Regulation of cancer cell ferroptosis by PTRF/Cavin-1

Ovarian cancer, marked by high rate of recurrence, novel therapeutic strategies are needed to improve patient outcome. One of the potential strategies is inducing ferroptosis in ovarian cancer cells. Ferroptosis is an iron-dependent, lipid peroxidation-driven mode of cell death primarily occurring on the cell membrane. PTRF, an integral component of the caveolae structures located on the cell membrane, is involved in a multitude of physiological processes, including but not limited to, endocytosis, signal transduction, and lipid metabolism. This study elucidates the relationship between PTRF and ferroptosis in ovarian cancer, offering a fresh perspective for the development of new therapeutic strategies. We knocked down PTRF employing siRNA in the ovarian cancer cell lines HEY and SKOV3, following which we stimulated ferroptosis with Erastin (Era). Our research indicates that the lack of PTRF sensitizes cancer cells to ferroptosis, likely by altering membrane stability and tension, thereby affecting signal pathways related to ferroptosis, such as lipid and atherosclerosis, fluid shear stress, and atherosclerosis. Our findings provide new insights for developing new treatments for ovarian cancer.

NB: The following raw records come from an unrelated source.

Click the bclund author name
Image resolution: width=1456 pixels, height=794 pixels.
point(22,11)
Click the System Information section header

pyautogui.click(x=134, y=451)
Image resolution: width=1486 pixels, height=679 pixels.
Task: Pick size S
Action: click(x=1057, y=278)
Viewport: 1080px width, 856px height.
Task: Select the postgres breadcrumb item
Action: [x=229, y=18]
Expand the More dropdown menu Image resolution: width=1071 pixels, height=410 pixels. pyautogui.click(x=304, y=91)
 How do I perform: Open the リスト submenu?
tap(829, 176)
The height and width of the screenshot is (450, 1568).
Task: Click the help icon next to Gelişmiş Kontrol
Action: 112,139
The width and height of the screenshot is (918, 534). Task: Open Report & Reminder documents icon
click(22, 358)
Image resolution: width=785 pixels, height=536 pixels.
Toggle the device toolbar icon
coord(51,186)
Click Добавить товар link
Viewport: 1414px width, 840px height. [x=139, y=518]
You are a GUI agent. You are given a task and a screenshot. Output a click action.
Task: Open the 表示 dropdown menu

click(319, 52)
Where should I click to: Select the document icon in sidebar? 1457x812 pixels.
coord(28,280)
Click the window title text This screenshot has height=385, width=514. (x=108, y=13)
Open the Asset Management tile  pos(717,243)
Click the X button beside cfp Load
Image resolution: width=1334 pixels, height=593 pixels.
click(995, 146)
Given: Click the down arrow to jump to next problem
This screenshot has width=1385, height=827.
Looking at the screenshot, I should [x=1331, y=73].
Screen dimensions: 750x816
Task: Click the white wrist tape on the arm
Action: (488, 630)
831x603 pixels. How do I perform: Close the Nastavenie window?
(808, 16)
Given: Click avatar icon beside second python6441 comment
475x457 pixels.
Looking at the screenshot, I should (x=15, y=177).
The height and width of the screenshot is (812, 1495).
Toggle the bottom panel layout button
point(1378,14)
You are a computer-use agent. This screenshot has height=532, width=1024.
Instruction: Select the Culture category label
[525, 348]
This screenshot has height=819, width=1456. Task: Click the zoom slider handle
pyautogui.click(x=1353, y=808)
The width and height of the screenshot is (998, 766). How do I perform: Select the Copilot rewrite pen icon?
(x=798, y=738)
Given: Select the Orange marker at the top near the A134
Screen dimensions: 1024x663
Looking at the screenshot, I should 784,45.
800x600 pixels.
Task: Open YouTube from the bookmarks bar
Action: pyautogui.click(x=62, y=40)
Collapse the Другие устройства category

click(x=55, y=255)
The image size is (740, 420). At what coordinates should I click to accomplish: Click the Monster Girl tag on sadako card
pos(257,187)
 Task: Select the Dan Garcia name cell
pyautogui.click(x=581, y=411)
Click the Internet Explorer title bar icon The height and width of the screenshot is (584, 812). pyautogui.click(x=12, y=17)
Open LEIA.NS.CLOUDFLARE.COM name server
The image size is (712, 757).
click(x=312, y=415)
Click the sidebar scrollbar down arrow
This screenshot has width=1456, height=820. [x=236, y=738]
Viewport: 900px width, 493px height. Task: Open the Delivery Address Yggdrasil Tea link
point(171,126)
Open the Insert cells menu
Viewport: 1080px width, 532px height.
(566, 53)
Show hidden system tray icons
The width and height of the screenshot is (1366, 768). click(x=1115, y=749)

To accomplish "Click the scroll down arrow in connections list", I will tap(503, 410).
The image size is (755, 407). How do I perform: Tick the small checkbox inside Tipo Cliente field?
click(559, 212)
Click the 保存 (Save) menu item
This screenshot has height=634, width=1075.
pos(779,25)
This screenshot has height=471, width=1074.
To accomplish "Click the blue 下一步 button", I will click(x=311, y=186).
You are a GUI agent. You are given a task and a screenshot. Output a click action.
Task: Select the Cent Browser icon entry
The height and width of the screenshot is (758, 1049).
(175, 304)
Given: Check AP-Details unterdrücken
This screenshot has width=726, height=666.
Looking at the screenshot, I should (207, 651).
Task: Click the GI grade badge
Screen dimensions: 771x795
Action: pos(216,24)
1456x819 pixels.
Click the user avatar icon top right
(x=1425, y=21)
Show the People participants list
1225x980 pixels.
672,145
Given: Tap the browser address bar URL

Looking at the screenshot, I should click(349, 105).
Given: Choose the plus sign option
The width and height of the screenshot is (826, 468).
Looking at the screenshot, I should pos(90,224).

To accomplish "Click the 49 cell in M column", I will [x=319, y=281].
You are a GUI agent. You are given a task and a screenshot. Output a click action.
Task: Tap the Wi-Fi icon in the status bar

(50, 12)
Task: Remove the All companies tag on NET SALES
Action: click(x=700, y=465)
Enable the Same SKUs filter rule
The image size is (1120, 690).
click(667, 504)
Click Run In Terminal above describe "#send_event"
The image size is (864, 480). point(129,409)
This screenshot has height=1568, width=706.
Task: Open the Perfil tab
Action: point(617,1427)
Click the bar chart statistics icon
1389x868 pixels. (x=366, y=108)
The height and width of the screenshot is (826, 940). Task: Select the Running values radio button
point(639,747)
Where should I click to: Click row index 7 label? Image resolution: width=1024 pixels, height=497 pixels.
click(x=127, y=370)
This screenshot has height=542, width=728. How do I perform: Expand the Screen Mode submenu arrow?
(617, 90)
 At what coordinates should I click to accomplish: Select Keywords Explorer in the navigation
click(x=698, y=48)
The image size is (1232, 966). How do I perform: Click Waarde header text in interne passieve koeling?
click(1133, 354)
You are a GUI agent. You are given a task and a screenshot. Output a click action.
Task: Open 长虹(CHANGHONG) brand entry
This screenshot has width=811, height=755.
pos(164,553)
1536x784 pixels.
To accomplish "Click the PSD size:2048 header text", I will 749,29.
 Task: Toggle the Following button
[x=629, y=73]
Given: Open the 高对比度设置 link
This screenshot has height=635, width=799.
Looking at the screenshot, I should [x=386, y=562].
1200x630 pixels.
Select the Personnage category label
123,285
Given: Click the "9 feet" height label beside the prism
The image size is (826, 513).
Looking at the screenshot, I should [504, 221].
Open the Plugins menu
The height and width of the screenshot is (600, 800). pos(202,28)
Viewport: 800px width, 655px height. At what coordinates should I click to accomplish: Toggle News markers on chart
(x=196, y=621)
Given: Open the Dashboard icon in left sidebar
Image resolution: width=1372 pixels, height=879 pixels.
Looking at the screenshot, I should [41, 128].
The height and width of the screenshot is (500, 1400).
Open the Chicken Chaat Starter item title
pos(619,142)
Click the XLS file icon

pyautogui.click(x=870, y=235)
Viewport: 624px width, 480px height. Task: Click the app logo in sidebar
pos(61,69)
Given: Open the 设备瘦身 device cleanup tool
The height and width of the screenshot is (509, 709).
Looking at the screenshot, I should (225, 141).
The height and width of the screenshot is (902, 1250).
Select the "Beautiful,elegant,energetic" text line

卵巢癌复发率居高不下，亟需开发新型治疗策略以改善患者预后。诱导卵巢癌细胞发生铁死亡（ferroptosis）便是潜在治疗策略之一。铁死亡是一种铁依赖、脂质过氧化驱动的细胞死亡方式，主要发生于细胞膜上。PTRF作为细胞膜上穴样凹陷（caveolae）结构的核心组成成分，参与诸多生理过程，涵盖但不限于内吞作用、信号转导及脂质代谢。本研究阐明了卵巢癌中PTRF与铁死亡的关联，为新型治疗策略的研发提供了全新视角。本研究通过小干扰RNA（siRNA）敲低卵巢癌细胞系HEY与SKOV3中的PTRF表达，随后使用艾拉司他丁（Erastin，Era）诱导铁死亡。研究结果显示，PTRF缺失可使癌细胞对铁死亡更为敏感，其潜在机制可能为改变细胞膜稳定性与膜张力，进而影响与铁死亡相关的信号通路，包括脂质代谢、动脉粥样硬化、流体切应力及动脉粥样硬化。本研究结果为卵巢癌新型治疗方案的开发提供了新的研究思路与理论支撑。